2
Yorum
6
Beğeni
5,0
Puan
1359
Okunma

bir gün yirmi dört saat diyorlar
-değil, değil!
ne zaman kalemi alsam elime
hüzünlü harfleri bir köşeye çekiliyor alfabemin
ve gitmelere odaklanıyor kendince
her şey susuyor
kağıdın güleçliğini koskocaman bir endişe kapladığında…
bekleme salonu kırılganlığında
umutsuz bir ayna yalnızlığıyım şimdilerde
bütün terminallerde havada asılı kalmış bir el çaresizliği
eş anlamlı kelimeler türetiyor
naftalin kokulu sensizliğime
ve uzak bir masala düşüyor infazım
her anım kayıp bir gömü
susuşum sin…
bir hafta yedi gün diyorlar
-değil, değil!
ne zaman terlese avuçlarım
yaralı öpücükleri bir kenara çekiliyor dudaklarımın
ve kanıyor kendince
her şey bitiyor
ellerinin öpülmemişliğini boynu bükük bir” neden” sardığında…

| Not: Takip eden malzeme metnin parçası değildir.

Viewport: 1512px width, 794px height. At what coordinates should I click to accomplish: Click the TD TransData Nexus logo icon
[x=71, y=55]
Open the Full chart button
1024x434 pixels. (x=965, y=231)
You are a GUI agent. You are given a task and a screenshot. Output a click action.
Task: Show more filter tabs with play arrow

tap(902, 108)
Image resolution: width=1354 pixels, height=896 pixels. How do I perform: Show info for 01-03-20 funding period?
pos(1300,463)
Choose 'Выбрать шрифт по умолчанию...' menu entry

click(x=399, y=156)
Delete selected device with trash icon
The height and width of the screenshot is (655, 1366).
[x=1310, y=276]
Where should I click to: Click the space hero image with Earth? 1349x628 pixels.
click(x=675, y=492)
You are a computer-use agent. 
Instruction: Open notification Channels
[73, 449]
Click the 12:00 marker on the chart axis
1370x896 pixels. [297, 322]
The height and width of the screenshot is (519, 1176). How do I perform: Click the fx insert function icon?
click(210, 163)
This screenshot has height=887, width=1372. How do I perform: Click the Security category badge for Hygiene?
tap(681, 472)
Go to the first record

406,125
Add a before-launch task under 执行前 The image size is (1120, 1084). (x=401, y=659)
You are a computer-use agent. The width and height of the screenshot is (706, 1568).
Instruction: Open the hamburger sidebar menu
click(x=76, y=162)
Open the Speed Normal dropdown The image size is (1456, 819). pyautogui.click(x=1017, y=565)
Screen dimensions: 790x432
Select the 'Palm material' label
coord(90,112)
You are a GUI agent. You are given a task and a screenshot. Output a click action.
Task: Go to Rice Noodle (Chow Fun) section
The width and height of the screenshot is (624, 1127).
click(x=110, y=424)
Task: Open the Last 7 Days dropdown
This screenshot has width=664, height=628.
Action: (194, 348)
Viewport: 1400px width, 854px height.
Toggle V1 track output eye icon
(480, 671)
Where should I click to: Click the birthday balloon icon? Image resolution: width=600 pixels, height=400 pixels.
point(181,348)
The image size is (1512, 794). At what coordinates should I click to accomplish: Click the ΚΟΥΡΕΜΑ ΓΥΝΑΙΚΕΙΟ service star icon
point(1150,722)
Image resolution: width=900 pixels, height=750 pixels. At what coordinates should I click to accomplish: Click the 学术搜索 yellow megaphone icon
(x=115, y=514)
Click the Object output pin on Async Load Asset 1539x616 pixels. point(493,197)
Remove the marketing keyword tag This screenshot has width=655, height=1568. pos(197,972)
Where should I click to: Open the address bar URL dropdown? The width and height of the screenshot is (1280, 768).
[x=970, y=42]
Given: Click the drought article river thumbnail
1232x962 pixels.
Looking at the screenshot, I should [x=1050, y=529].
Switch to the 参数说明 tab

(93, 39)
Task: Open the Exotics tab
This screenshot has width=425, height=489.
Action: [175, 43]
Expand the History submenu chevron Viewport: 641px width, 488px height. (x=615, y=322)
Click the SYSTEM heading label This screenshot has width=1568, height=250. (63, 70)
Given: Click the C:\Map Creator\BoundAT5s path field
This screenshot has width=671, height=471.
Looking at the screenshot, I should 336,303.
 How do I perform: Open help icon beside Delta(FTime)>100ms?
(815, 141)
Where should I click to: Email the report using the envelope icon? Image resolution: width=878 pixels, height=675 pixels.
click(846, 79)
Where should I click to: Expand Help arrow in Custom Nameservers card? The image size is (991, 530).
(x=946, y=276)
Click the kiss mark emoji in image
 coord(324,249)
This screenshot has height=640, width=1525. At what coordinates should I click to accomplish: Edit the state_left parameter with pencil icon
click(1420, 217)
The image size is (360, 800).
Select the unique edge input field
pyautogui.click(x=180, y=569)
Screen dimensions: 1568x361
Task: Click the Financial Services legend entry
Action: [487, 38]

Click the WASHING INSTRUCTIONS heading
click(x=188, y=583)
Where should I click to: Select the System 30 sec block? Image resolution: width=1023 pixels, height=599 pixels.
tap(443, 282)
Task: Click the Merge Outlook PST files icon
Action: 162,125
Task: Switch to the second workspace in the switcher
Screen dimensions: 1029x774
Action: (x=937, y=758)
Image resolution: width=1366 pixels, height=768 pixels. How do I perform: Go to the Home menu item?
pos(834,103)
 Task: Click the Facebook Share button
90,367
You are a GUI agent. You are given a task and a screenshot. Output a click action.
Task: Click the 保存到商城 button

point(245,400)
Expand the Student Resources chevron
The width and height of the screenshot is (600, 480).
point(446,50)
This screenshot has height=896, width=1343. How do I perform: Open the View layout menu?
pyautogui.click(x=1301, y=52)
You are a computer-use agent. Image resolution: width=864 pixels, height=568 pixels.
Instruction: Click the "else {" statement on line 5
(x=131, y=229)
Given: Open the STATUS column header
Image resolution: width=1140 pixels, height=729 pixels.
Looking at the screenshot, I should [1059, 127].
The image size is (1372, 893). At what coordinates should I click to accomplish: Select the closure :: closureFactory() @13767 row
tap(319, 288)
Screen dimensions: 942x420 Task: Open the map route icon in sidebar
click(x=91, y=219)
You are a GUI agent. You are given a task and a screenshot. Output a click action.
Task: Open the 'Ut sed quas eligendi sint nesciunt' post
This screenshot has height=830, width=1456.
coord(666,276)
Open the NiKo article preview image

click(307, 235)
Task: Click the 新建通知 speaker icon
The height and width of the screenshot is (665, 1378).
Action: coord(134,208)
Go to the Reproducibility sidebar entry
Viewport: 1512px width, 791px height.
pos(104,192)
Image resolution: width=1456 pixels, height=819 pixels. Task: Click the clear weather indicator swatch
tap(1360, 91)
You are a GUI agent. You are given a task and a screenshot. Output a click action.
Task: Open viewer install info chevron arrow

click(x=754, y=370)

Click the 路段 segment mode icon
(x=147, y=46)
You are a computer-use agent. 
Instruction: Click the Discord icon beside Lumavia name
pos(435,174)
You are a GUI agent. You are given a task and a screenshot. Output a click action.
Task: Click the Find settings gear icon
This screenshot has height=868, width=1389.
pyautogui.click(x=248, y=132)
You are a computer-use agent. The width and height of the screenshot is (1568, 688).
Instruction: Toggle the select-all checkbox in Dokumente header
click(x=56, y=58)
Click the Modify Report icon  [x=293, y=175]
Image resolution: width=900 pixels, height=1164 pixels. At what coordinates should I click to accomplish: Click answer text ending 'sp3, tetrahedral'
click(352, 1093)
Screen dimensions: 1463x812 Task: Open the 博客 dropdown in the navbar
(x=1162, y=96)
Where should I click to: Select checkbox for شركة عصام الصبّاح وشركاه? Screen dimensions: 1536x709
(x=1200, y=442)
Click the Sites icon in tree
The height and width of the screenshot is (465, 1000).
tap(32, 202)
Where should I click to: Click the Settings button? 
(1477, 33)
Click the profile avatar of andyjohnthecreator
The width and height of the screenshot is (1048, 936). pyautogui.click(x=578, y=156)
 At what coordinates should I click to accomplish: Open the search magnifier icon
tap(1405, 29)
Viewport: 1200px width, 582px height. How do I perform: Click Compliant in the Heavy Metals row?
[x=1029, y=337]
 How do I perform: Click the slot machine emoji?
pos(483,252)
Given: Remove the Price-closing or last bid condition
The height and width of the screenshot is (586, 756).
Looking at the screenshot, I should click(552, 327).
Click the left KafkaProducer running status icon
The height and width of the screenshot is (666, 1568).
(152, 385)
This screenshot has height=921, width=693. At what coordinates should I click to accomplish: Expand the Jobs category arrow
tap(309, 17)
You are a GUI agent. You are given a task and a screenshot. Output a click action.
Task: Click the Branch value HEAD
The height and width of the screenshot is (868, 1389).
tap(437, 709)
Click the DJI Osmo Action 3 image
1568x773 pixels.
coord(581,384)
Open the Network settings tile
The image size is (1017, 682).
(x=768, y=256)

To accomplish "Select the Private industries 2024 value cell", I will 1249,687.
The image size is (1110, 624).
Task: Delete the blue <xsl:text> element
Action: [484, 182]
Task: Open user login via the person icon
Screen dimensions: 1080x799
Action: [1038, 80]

yaşlı bir duvarın kırışıklığında
paslanmış bir çivi anlamsızlığındayım şimdilerde
bütün fotoğraflar mutluymuş mod’unda
yalancı poz çaresizliğiyle gülücükler saçıyor
kim olduğunu unutan benliğime
ve bir kırlangıcın gölgesine düşüyor ömürsüzlüğüm
her anım yasal bir intihar
katlim ar…
bir yıl üç yüz altmış beş gündür diyorlar
-değil, değil!
ne zaman sesim kaybolsa
ağrılı merhabaları bir kenara çekiliyor nefesimin
ve sızlıyor kendince
hiç bir şey unutulmuyor
gözlerinin ayazlığını
dilimdeki şarkının buğusu ısıttığında…
gözlerimin çatısı akıyor
ne olur aldırma
aldırma…
kızılcan
5.0
100% (6)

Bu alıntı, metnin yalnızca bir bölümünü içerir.